I am really appreciate if anybody can show me how to get into the answer :) thanksss a lot!

 

[Fragment]

You will have to show work before anybody starts contributing a solution. Try using the limit definition of a derivative for simple cases,

f'(a)=\lim_{h\to 0}{f(a+h)-f(a)\over h}

Otherwise, you will need to know about the power rule.

 

[Inferior89]

f(x) = -3(2x^2 - 5x + 1)
f'(x) = 12x +15

This is wrong.

f'(x) = -12x + 15 is correct.

 

[Kevin_Axion]

Here is the basic power rule, just apply it to each term: f(x)= n^x therefore,
f'x,\frac{df(x)}{dx}= (n)x^{n-1}.

It's the same thing as: f'(a)=\lim_{h\to 0}{f(a+h)-f(a)\over h}

 

[Mark44]

Here is the basic power rule, just apply it to each term: f(x)= n^x

This is not the power rule. The function you show is an exponential function, not a power function.

A power function is a function of the form xⁿ.
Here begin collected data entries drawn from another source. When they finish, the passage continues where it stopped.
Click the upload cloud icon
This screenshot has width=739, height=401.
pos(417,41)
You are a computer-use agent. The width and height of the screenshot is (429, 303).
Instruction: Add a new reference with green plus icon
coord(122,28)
If f(x) = xⁿ, then f'(x) = nx^n-1

therefore,
f'x,\frac{df(x)}{dx}= (x)n^{x-1}.

It's the same thing as: f'(a)=\lim_{h\to 0}{f(a+h)-f(a)\over h}

No, it's not the same thing. You can use the definition of the derivative to get the formula for the derivative of a power function.

 

[Kevin_Axion]

Sorry I messed up the n and x, I fixed it. I know that f'(a)=\lim_{h\to 0}{f(a+h)-f(a)\over h} is essentially the plugging in of points and finding the slope at that point. What I'm essentially saying is that the power rule gives a function in which you can find the slope at a point x and that is what the limit formula does it finds the slope at a point, a. The process is different but the end result is the same, f'x,\frac{df(x)}{dx}= (n)x^{n-1} finds the slope at a, like the limit, if you plug in a. Sorry for my mis-phrasing, I know what you mean though.

 

[Mark44]

You still have n^x in another part, if you want to fix that, too.